Во всяком случае не от отца я услышала о его былой деятельности, а догадалась о ней по разрозненным репликам и оговоркам моей более эмоциональной и смелой матери. Когда в 30-е годы стали все чаще появляться в печати какие-то сведения из биографии Сталина, мама ворчала: «Кто о нем раньше слышал и знал? Да ваш отец ничуть не меньшую роль играл в Иркутске. Тоже мне великий революционер!» Конечно, мама преувеличивала, какую же именно роль папа играл тогда в Иркутске, не знаю. Но слова ее запомнила, чтобы, в свою очередь, замолчать. Эту науку мы проходили рано и прочно. Постепенно я узнавала и накапливала некоторые другие, более определенные, сведения об отце, но за полную их достоверность ручаться не могу, потому что проверить их негде и не у кого.

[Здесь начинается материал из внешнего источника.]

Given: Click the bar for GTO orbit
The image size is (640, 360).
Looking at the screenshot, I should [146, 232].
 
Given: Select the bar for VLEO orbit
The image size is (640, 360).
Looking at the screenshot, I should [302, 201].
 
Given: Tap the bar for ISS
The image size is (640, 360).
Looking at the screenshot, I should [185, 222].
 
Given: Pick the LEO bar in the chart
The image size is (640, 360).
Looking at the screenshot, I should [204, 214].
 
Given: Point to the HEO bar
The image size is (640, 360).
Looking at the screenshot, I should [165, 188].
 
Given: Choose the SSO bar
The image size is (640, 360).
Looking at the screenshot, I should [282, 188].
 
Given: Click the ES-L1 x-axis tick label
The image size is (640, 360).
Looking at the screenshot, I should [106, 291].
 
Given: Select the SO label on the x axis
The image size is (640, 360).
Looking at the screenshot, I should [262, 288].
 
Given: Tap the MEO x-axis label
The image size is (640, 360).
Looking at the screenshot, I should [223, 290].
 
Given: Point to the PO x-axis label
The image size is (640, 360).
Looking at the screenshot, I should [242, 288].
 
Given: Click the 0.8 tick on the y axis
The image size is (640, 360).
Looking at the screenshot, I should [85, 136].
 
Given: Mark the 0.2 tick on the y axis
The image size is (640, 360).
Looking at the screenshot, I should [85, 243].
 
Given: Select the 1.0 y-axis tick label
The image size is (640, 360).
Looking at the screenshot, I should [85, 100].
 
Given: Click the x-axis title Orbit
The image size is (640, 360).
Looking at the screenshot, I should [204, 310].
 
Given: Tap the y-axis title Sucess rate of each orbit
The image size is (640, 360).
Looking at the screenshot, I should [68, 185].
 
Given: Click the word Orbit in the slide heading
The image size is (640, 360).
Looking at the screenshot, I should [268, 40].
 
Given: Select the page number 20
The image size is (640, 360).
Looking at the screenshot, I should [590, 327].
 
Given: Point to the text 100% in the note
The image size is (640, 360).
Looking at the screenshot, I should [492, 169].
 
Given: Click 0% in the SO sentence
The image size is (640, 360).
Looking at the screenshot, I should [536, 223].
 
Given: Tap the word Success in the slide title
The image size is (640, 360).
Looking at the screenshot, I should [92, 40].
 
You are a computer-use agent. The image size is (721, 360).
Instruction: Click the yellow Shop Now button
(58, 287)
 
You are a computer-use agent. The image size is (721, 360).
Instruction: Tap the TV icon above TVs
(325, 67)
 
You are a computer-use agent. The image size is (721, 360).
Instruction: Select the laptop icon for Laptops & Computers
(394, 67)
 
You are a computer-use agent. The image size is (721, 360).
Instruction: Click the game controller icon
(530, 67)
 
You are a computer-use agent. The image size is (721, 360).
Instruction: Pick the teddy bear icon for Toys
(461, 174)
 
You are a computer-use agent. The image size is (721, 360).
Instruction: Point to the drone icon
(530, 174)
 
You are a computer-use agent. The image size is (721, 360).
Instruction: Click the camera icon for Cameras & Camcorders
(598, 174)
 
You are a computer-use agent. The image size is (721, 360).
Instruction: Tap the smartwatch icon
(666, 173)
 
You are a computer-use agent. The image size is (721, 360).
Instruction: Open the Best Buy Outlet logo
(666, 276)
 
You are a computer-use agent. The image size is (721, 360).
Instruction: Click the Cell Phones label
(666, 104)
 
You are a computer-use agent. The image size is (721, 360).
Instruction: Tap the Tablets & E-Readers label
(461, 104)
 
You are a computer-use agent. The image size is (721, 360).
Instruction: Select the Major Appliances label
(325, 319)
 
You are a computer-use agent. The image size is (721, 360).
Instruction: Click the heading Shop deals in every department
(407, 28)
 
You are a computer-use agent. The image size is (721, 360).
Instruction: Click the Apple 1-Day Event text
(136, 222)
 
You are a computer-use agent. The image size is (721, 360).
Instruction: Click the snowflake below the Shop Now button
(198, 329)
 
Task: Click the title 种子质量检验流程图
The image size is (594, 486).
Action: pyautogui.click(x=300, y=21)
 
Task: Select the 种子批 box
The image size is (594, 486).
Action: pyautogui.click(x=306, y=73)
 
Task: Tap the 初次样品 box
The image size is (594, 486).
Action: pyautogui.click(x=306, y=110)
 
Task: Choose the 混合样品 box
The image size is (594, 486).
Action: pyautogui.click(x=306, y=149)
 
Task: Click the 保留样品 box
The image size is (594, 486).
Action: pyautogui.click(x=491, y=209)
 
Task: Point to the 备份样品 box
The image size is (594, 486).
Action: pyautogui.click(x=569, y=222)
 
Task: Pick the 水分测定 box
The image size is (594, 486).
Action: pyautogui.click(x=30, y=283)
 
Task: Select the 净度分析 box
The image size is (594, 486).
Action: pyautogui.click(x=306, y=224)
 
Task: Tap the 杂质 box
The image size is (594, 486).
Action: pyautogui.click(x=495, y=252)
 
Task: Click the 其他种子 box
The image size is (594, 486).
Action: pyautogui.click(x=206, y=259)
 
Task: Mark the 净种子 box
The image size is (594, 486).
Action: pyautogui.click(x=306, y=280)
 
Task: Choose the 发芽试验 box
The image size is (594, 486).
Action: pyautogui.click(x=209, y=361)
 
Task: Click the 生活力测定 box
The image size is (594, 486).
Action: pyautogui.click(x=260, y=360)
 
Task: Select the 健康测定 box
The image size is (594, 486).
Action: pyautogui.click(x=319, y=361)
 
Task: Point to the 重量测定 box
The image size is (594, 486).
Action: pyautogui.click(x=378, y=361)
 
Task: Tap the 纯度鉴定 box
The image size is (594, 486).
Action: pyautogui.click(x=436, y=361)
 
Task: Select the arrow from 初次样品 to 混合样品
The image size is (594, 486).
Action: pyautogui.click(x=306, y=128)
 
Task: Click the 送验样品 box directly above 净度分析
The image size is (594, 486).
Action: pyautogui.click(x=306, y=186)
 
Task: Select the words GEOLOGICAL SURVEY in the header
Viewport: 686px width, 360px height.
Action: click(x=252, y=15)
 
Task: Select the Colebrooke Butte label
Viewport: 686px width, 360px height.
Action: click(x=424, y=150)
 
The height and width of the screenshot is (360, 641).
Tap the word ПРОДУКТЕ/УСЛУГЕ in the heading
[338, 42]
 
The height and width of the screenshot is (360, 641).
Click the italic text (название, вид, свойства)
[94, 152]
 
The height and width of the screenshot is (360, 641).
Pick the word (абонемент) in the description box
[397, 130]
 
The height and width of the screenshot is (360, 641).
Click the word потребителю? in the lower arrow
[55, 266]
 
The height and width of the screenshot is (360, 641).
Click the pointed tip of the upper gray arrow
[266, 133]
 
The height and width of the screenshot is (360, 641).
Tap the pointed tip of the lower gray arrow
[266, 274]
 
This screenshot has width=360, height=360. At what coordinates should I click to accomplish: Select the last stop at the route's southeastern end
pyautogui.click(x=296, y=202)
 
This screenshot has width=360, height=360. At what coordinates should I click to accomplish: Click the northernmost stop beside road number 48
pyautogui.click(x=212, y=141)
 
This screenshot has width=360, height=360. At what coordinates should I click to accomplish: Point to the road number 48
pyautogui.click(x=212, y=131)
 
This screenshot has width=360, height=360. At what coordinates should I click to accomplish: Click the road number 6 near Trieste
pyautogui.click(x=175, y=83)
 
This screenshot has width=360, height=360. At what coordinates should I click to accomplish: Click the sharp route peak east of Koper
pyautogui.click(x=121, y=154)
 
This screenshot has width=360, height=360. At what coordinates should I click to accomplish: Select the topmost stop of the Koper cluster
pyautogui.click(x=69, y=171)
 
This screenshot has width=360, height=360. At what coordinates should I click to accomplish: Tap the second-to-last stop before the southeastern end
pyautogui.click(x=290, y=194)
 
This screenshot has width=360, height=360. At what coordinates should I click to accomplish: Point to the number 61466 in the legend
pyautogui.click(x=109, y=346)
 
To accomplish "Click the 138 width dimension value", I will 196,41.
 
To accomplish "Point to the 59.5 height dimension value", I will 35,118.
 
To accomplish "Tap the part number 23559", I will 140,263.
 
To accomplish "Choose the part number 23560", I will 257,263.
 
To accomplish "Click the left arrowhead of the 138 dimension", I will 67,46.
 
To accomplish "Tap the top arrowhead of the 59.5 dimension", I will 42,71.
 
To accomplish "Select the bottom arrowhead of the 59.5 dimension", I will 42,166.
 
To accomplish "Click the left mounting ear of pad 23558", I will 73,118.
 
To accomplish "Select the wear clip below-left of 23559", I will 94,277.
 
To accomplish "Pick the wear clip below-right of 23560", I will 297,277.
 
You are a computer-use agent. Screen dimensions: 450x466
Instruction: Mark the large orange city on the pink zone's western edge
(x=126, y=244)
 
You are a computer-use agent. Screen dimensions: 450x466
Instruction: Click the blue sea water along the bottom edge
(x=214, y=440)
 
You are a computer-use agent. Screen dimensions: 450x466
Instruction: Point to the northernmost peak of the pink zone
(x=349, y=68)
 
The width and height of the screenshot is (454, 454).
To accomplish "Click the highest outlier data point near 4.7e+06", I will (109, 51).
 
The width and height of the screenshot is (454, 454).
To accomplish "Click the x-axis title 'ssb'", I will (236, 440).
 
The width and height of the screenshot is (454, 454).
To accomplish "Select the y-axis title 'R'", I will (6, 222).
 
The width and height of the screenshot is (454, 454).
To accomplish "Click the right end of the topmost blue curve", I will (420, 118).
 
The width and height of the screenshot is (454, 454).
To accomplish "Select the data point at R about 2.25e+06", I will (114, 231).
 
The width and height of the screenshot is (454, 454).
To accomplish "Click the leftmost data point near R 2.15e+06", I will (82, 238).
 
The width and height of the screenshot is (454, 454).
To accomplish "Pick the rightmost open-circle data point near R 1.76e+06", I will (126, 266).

— А почему ты из Астрахани уехал в Сибирь? — спросила я отца в последний наш разговор осенью 1961 года. Он снова лежал в постели, на этот раз слег безнадежно и окончательно. Но и тогда ответ его был короток и уклончив:
— Да в Сибири можно было больше заработать.
В самой привычности и короткости этого ответа чудилась мне неполная правда. Я спрашивала его тогда, чтобы не молчать, чтоб отвлечь нас обоих от главного, от того, что происходило в стенах четырнадцатиметровой обители страданий, что неотвратимо приближалось к этому куцему диванчику с полочкой и зеркальцем на его спинке, на котором он уже много дней лежал, но еще не теряя сознания, — сознание он потеряет через четыре дня.
Теперь-то я знаю: в 1904 году в Астрахани отец стал членом РСДРП. В конце 1905 года, когда революция пошла на убыль, его выслали из Астрахани в Семипалатинск. В чем заключалась его революционная деятельность, как попал он впервые в социал-демократические круги и кружки, что в них делал и чего искал, я не знаю, но думаю, что привел его туда дух времени, а не личные обстоятельства. Поводов для собственного протеста, судя по характеру отца, мне кажется, здесь не было, но была тяга к лучшему, к высшему, к просвещению во всех его видах. А в те времена для человека из народа просвещение и революция были синонимами. И как это часто бывало, тяга к достойной жизни выкинула его из обжитой к этому времени Владимирской слободы в просторы Сибири. А его ведь сватали хозяева в Астрахани за богатую вдову!
Волгу отец считал своей второй родиной, любил ее нежно. До последних лет поездку по Волге на пароходе считал высшей радостью. Очень грустил, что никто из нас, его детей, не проделал этого заветного путешествия, не приобщился к русской Мекке.